Naila Kabeer is Professor Emeritus at the Department of International Development, a Faculty member of the International Inequalities Institute and on the government board of the Atlantic Fellowship for Social and Economic Equity at the London School of Economics, UK. She has extensive experience in research, teaching and advisory work in the fields of gender, poverty, livelihoods, social protection and inclusive citizenship, with a particular focus on South Asia. She has published books, journal articles, working papers and blogs on these issues. Her first book ‘Reversed Realities: Gender Hierarchies in Development Thought’ was published in 1994 while her more recent one ‘Renegotiating patriarchy: gender, agency and the Bangladesh paradox’ (LSE Press Open Access) came out in 2024. She has worked in an advisory capacity with various international agencies, such as the World Bank, UNDP, UN Women and the Asian Development Bank,  with international NGOs, such as OXFAM and ActionAid and with national NGOs, such as BRAC in Bangladesh and PRADAN in India.

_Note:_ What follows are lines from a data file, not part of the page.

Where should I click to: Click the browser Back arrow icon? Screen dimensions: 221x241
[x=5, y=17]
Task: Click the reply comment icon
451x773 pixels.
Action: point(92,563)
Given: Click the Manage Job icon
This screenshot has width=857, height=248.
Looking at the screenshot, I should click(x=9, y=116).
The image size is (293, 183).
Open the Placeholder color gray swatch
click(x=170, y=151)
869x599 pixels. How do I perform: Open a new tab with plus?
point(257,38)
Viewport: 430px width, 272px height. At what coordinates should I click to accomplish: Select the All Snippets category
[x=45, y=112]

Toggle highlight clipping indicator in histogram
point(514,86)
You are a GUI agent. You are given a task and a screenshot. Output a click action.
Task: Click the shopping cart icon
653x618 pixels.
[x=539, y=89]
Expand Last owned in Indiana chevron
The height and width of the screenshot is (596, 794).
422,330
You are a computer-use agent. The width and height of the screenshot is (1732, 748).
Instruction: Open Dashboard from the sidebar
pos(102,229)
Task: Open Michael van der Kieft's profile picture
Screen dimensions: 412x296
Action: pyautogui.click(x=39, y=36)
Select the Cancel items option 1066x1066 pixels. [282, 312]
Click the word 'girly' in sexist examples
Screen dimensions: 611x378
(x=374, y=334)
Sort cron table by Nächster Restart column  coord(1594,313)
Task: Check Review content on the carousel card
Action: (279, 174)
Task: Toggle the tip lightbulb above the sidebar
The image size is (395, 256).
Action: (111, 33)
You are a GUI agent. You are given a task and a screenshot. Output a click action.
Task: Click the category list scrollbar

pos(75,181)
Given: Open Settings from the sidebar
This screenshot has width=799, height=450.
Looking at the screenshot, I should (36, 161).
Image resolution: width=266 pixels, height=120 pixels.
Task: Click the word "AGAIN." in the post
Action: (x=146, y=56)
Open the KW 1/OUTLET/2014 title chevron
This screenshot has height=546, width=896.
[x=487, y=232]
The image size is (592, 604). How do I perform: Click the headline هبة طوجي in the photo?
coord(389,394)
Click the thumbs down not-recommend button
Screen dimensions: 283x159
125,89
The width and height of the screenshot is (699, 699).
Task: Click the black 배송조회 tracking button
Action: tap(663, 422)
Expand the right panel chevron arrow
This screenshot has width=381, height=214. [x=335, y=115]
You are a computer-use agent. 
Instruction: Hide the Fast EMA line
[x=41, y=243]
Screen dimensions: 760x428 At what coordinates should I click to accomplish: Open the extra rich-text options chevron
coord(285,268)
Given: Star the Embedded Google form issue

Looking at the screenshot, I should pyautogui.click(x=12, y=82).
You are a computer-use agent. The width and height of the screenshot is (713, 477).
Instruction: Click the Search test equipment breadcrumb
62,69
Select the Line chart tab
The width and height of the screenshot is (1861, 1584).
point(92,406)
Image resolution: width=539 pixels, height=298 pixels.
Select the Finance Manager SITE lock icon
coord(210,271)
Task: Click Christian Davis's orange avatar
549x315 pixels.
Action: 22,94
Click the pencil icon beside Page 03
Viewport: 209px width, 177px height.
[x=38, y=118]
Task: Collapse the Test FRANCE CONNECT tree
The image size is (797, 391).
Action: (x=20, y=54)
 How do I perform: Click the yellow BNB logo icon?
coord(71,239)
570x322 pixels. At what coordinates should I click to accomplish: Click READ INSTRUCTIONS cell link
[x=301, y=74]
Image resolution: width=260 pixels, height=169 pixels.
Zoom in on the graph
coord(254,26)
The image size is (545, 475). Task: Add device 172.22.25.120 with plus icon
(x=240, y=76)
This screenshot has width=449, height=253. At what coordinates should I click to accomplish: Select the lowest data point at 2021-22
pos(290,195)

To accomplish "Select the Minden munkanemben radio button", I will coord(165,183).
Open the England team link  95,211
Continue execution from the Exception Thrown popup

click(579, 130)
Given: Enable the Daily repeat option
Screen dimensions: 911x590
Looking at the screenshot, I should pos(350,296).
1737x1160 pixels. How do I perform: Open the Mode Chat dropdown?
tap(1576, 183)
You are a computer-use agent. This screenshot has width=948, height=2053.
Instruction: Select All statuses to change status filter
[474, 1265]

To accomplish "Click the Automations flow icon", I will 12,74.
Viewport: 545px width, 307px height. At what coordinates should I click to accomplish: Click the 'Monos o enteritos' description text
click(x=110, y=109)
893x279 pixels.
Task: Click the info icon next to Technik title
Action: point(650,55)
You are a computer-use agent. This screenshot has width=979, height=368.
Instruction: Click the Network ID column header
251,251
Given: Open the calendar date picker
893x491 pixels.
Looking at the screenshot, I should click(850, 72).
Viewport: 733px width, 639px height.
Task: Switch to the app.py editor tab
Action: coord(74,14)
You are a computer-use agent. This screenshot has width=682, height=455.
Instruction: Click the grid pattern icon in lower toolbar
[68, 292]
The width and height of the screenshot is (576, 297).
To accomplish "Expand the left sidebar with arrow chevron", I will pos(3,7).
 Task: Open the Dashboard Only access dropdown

She is on the editorial board of Feminist Economics and Gender and Development and serves in an editorial advisory capacity for Development and Change, Bangladesh Development Studies and European Journal of Development Research. She is also currently on the advisory boards of UNRISD, UNU-International Institute for Global Health, a member of the UN Women Leaders’ Network and of the UN High Level Expert Group on ‘Beyond Growth’

Jo Swinson has been Director of P4NE, a grant-making fund seeking to catalyse transformational change in our economy so that it values and benefits nature and all people, since 2020. She has a long-standing passion for new economics. Jo is a former UK Government Minister, Liberal Democrat party leader and MP, in 2009 she co-founded a cross-party group of MPs to work collaboratively on new economic thinking and wellbeing economics.

Looking Ahead

This is the second in a series of dialogues on the inequality emergency. Together, they connect:

  1. The Inequality Emergency: From Report to Redesign (Wednesday 22nd April 2026) – engaging the G20 report and the IPI establishment at a formative moment.
  2. The Invisible Economy: Inequality, Informality and Democratic Space – bringing the macro architecture of inequality down to the structural conditions that make most work invisible.
  3. A third dialogue focused directly on inequality and democracy – picking up the G20 report’s finding that highly unequal countries are seven times more likely to experience democratic decline, and asking what that means in practice.
  4. A fourth dialogue later in 2026, after the IPI’s anticipated launch at the UN General Assembly, exploring how the new institution is taking shape, what early lessons are emerging, and the deeper thread connecting inequality to democratic erosion.

Together, these conversations trace an arc from diagnosis, through lived reality, to the institutional imagination required to act.

This is not a webinar. It is a deliberative, interactive dialogue – an invitation to listen, reflect and explore what becomes visible when we view the inequality emergency from the standpoint of those the system was not built to see.